Brooklyn Magazine
- Editor-in-Chief, President: Brian Braiker
- Frequency: Monthly
- Publisher: Thomas Franke
- Founder: Daniel Stedman, Scott Stedman
- Founded: 2010
- First issue: Spring 2011
- Company: Brooklyn Magazine LLC
- Country: USA
- Based in: Brooklyn
- Language: English
- Website: bkmag.com
- ISSN: 2473-6732
- OCLC: 740015593

= Brooklyn Magazine =

Brooklyn Magazine is an online news magazine, focusing on "New York’s most populous borough through the lens of culture, community, commerce, arts and leisure." The company was bought by Michael Bassik and the website was launched in December 2020. It was formerly an American glossy quarterly magazine and website celebrating the arts, fashion, and high-end culture of Brooklyn, New York.

==History==
Brooklyn Magazine was founded by Northside Media Group (brothers Scott and Daniel Stedman, the same team behind the popular free alt-weekly L Magazine). Its editor-in-chief was Mike Conklin and it shared most of its staff with The L. Its first issue landed in the Spring of 2011. In June 2012, Northside Media Group re-launched the magazine's website.
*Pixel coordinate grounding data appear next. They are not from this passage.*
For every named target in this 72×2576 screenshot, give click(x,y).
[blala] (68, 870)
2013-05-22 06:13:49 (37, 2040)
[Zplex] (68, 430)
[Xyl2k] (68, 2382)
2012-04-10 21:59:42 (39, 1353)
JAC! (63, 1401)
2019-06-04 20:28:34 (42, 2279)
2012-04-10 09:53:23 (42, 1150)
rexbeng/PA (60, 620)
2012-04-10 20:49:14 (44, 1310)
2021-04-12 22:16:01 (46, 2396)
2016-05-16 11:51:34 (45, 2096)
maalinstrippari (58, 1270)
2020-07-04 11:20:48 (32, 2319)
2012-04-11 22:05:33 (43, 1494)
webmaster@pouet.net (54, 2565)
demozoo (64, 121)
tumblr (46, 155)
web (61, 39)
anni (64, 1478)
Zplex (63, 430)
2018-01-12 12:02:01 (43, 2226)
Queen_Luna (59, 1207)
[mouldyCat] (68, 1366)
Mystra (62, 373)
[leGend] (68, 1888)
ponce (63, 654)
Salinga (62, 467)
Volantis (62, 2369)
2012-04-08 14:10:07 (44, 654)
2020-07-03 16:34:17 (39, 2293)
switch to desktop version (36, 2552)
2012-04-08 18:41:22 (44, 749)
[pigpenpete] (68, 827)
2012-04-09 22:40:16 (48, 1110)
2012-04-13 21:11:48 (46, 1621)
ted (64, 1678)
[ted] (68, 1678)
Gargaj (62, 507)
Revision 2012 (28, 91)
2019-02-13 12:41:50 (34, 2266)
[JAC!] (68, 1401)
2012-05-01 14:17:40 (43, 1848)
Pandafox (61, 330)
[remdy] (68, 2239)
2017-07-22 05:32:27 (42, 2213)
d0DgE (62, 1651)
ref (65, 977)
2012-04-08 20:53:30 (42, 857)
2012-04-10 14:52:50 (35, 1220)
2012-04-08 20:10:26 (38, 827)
In addition to what appeared in print, BKmag.com featured web-only content, including blogs for Food and Style and Brooklyn Abridged, a comprehensive news feed for the borough. In September 2012 the website launched a special online-only issue dedicated to Brooklyn literature to coincide with the Brooklyn Book Festival. The magazine ran into financial difficulties in 2018, and ceased producing a print version. The website was not updated between February 2019 and December 2020.

The magazine was rebranded and launched an overhauled website in December 2020, under new ownership and management.

==Covers==
Brooklyn Magazines first cover star was Boardwalk Empires Michael Pitt. Subsequent covers have featured other Brooklynites of note, such as Emily Mortimer, David Cross and Olivia Thirlby.